Trecho —
_ _ _ _ _ _ _

Além de implementar um novo índice de preços, Bacha convenceu os demais institutos que mediam a inflação a fazer o mesmo.
E se ocupava, nos dias iniciais do plano, de criar um sistema de comunicação direta com o público para explicar o que acontecia: havia uma série de tabelas de conversão. De salários, de aluguel, de mensalidades escolares, de ativos financeiros…
Assim, o Plano Cruzado era isso basicamente. Uma grande decisão de congelar preços e salários.
Não deu certo. Nem o plano, nem a carreira de Bacha no governo.
“Eu me coloquei, na verdade, numa situação impossível porque era ao mesmo tempo membro da equipe econômica e o juiz do jogo porque era eu no IBGE que publicava os índices de preços que diziam se o plano estava indo bem ou não. E foi em função do conflito dessa posição impossível que eu acabei saindo do governo”.
Mas antes da saída havia um banheiro no meio do caminho. Mais precisamente em Carajás, no Pará.
José Sarney havia levado seu staff para visitar a localidade. Parou num banheiro, o mesmo em que estava Edmar Bacha e o então ministro do Planejamento João Sayad. De onde estava, o presidente dos brasileiros e brasileiras, bordão com o qual sempre iniciava seus discursos públicos, ouviu um comentário definitivo de Bacha a Sayad. O plano se estrepara.
Esfacelara-se pois não haveria plano econômico que desse certo ao combinar congelamento de preços com conversão de salários em um patamar muito favorável. Os produtos desapareceram das prateleiras com o aumento da demanda.
Era o fim do plano que tinha que dar certo.
Edmar Bacha dava aulas na PUC do Rio de Janeiro quando recebeu um telefonema.
Do outro lado da linha estava Fernando Henrique Cardoso, então ministro das Relações Exteriores que o presidente da época, Itamar Franco, acabara de transformar em ministro da Fazenda.
Assim mesmo, contra a vontade de FHC.
Então, o ex-novo ministro queria que Bacha viajasse no dia seguinte para Brasília.
Nos sete meses anteriores Itamar contratara e demitira três ministros da pasta.
Bacha foi e se integrou a uma equipe que nas suas palavras era um pequeno Exército de Brancaleone. Uma alusão à comédia italiana que retrata um grupo de cavaleiros medievais que lutam contra tudo e todos.

_ _ _ _ _ _ _

Seção de dados —
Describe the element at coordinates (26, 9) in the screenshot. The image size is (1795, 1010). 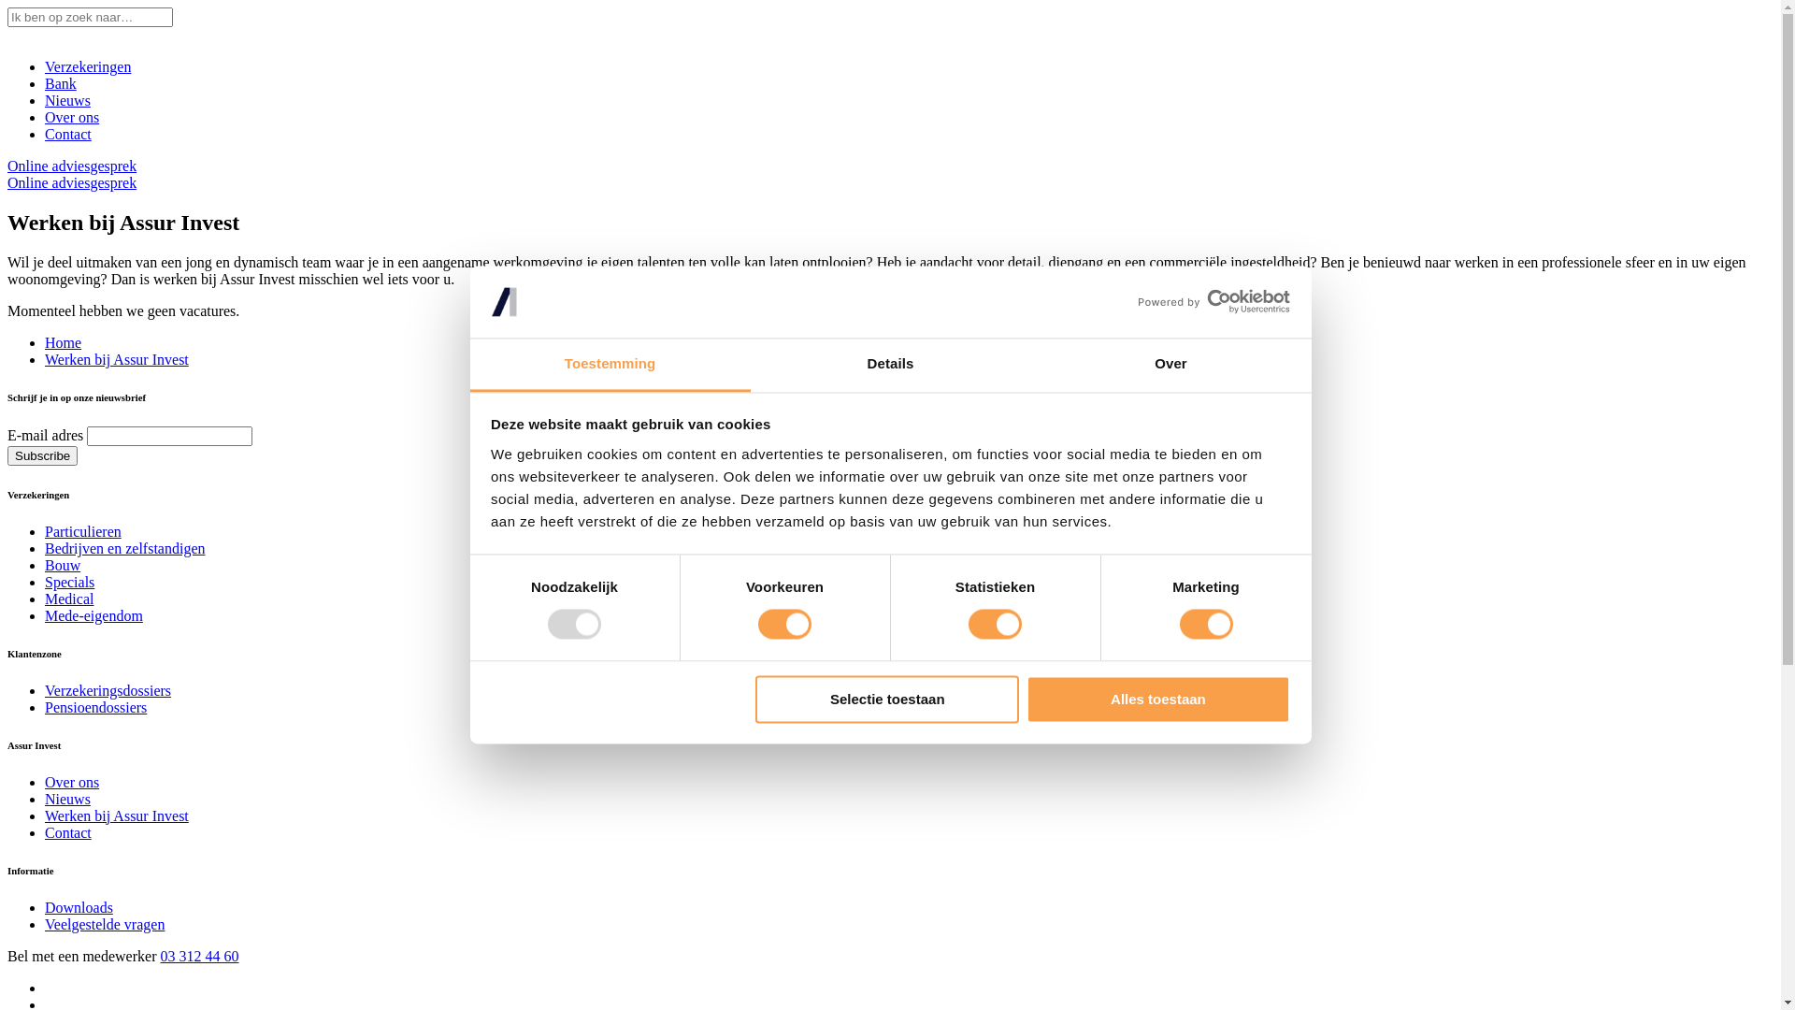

_ _ _ _ _ _ _

Requisitos do exercício —
1 – Repita literalmente a parte do trecho sobre o Plano Cruzado que começa nas palavras "José Sarney havia" e termina depois de "aumento da demanda.".
2 – Prossiga com o trecho sobre Edmar Bacha e o Plano Cruzado a partir do ponto em que ele termina.
A listagem é um material independente do trecho.

Respostas por tarefa —
1 –
José Sarney havia levado seu staff para visitar a localidade. Parou num banheiro, o mesmo em que estava Edmar Bacha e o então ministro do Planejamento João Sayad. De onde estava, o presidente dos brasileiros e brasileiras, bordão com o qual sempre iniciava seus discursos públicos, ouviu um comentário definitivo de Bacha a Sayad. O plano se estrepara.
Esfacelara-se pois não haveria plano econômico que desse certo ao combinar congelamento de preços com conversão de salários em um patamar muito favorável. Os produtos desapareceram das prateleiras com o aumento da demanda.

2 –
Bacha, como assessor do ministro, fazia parte do grupo que contava com Winston Fritsch, então secretário de política econômica. Gustavo Franco era o subsecretario. E parava por aí. Pilotando o Banco Central estava e ficou Paulo Cesar Ximenes.
A ideia do grupo era fazer um plano para arrumar a casa. Era isso. Deixar tudo em ordem para o novo presidente que seria eleito no ano seguinte assumir o leme da economia como bem desejasse. Pretendia-se terminar a renegociação da dívida externa, aproveitar também para renegociar a dívida dos estados e municípios, aumentar impostos e acertar as contas do Banco Central.
E aí o presidente do Banco Central caiu.
Assim era o plano e assim foi. Até que Itamar Franco, sem consultar seu ministro da Fazenda, demitiu Ximenes do Banco Central. Bacha achou que era o fim, afinal, diante dessa situação, não haveria clima para FHC continuar.
Então, Fernando Henrique convocou uma reunião para o dia seguinte à demissão de Ximenes, um sábado. Pela manhã. Bacha chegou cedo, sentou na sala do apartamento em Brasília.
“Peguei um papelzinho azul e rascunhei o que seria o plano sobre o qual eu estava elaborando durante esse período. Mas já que ali, agora, estávamos indo embora, eu acho que eu poderia contar para o ministro como seria o plano caso a gente tivesse a equipe e fosse ficar no governo. E lá pelas tantas, eu comuniquei o Fernando Henrique”.
Bacha triturou o papelzinho azul com medo de vazamento à imprensa.
Mas Fernando Henrique ficou entusiasmado com a ideia. Em linhas gerais, previa-se primeiro um ajuste fiscal, depois, a unificação da indexação por meio da UFIR, a Unidade de Referência Fiscal da época (qualquer semelhança com a famosa URV de tempos depois não é mera coincidência). Então, chegaria a etapa do que Bacha chamou de “ufirizar” a economia.
Com tudo “ufirizado”, se transformaria a UFIR na moeda. E a UFIR valeria um dólar. “Então ministro”, lembra Edmar, “não tem erro. Vamos fazer um ajuste fiscal na entrada, fazer a eliminação da inércia inflacionária através da unificação da indexação no meio do caminho e vamos ancorar no dólar na saída”.
Estava criada a fábula mais verdadeira da história do Brasil, a fábula do Plano Real.
É com essas informações na cabeça que Fernando Henrique vai para uma conversa com Itamar Franco. Não se sabe detalhes do encontro. Para Bacha, a conversa deveria ter sido gravada. Mas não foi. Fato é que nas palavras do economista, a partir de então, Fernando Henrique de fato assumiu a Fazenda com “características de primeiro-ministro do governo Itamar Franco”.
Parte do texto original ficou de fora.